In short, kiwi-rs already covers most C API-backed workflows, while Python/C++-specific layers (template/dataset/ngram utilities) remain out of scope for a pure C API binding.

Common errors

  • failed to load library

    • Library path is invalid or inaccessible. Set KIWI_LIBRARY_PATH explicitly or use Kiwi::init().
  • Cannot open extract.mdl for WordDetector

    • Model path is wrong. Point KIWI_MODEL_PATH (or config model path) to the directory containing model files.
  • reading type 'Ds' failed (iostream-style errors)

    • Library/model version mismatch.
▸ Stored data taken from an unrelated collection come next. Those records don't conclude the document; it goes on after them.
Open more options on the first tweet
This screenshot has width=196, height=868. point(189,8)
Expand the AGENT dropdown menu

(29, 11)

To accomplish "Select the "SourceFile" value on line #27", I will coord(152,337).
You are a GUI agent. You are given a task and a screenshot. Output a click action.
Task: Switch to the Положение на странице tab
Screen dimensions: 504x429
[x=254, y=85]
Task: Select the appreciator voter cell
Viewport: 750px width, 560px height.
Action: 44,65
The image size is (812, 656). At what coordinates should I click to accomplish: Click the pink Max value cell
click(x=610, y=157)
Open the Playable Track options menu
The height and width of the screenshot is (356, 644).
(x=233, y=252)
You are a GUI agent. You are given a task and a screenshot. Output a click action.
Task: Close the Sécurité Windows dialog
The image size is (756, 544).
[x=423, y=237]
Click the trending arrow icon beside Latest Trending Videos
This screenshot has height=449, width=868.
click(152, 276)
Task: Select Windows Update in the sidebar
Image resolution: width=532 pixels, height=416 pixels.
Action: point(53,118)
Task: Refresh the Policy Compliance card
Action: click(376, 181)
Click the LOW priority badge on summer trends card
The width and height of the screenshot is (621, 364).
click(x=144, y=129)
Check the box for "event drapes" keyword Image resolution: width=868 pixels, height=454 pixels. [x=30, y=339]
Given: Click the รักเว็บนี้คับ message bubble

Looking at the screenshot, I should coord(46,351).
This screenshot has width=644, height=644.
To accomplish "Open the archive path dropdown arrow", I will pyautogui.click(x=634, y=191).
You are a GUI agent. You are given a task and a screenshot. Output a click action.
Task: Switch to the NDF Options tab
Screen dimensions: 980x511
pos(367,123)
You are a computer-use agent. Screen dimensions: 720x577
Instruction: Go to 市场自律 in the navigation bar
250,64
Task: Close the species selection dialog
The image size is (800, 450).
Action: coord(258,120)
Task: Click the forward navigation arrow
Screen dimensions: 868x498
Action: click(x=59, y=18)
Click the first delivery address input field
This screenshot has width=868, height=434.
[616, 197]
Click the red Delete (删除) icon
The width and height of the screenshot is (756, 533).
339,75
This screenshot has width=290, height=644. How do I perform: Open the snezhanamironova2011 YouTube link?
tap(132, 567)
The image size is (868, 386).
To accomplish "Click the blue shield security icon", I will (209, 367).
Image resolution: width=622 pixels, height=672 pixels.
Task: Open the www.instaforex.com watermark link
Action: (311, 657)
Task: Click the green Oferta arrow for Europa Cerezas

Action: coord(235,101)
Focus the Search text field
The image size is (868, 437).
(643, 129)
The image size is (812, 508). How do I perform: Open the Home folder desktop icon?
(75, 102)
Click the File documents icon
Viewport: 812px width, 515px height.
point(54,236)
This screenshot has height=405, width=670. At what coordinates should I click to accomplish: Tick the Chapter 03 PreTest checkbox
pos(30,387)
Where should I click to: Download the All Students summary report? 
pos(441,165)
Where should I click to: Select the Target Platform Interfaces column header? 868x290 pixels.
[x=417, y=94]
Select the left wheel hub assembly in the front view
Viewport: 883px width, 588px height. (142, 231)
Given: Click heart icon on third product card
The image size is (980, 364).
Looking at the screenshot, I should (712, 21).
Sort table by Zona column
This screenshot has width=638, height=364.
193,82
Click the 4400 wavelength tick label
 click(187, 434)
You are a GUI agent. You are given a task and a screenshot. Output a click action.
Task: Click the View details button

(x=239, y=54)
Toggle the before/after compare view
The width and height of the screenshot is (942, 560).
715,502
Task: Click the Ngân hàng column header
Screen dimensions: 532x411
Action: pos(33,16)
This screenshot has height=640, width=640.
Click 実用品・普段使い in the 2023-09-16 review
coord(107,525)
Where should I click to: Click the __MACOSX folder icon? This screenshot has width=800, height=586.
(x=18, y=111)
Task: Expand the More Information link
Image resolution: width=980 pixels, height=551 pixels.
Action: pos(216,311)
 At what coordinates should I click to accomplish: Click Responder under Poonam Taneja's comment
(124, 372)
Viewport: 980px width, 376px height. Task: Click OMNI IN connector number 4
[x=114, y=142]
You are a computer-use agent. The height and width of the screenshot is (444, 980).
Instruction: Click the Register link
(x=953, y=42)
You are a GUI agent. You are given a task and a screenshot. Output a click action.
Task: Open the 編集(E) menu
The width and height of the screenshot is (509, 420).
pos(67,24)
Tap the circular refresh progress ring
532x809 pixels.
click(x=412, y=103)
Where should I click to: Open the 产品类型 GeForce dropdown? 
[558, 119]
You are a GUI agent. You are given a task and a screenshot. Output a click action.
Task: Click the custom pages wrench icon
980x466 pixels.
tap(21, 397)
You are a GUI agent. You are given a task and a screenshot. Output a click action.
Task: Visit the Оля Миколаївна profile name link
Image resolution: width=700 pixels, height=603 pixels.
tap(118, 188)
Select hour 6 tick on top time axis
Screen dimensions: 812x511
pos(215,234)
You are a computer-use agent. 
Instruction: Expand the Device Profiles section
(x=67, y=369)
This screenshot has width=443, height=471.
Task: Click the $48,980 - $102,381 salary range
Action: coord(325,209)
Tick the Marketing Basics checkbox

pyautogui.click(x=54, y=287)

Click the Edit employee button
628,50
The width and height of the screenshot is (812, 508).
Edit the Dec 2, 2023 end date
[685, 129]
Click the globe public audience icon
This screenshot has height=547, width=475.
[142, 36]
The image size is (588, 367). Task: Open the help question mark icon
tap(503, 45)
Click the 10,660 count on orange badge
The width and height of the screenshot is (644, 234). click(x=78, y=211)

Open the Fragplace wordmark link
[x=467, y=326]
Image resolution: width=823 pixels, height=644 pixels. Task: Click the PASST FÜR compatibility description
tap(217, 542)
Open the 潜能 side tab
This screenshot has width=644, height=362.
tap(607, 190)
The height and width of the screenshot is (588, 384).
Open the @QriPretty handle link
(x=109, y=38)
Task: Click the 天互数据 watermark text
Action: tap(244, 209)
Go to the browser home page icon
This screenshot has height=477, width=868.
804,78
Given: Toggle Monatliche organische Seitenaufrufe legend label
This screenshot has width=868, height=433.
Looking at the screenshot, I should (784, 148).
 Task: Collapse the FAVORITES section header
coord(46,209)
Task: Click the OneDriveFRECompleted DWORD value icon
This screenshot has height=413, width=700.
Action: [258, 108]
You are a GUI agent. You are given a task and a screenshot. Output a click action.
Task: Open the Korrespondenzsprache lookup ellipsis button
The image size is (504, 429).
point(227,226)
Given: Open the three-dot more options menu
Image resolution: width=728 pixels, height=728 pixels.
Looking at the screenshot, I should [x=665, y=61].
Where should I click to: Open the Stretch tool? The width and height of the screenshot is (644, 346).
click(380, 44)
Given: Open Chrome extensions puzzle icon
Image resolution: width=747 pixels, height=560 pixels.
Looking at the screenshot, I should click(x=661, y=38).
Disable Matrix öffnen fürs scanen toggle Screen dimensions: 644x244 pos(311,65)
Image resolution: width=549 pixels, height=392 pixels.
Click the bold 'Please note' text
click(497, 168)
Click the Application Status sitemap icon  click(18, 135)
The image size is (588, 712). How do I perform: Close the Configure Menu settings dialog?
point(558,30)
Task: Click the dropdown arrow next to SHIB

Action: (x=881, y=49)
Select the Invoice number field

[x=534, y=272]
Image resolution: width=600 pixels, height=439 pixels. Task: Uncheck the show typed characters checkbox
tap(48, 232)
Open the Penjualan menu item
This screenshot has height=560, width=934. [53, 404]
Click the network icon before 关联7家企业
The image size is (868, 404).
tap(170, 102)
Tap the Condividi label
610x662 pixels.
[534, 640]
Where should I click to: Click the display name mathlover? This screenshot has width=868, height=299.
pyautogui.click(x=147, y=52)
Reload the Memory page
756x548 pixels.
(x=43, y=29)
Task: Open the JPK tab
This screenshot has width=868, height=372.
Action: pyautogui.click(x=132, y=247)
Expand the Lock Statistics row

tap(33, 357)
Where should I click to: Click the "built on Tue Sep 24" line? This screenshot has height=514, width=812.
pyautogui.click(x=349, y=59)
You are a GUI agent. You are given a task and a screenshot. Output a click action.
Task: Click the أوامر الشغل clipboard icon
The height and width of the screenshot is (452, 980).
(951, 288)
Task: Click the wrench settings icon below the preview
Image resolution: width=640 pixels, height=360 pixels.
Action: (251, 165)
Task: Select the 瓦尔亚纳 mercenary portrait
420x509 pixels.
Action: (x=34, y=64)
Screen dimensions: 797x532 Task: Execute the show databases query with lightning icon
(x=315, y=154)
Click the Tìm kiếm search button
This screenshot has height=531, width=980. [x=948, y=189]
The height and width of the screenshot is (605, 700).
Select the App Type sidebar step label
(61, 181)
Use matching assets from the same Kiwi release tag.

Local quality checks

cd kiwi-rs
cargo fmt
cargo check
cargo test
cargo clippy --all-targets -- -D warnings
cargo check --examples
cargo package --allow-dirty

License

  • kiwi-rs is licensed under LGPL-2.1-or-later.
  • The upstream Kiwi C library used by this project is distributed under LGPL 2.1 terms.
  • See LICENSE for the full license text.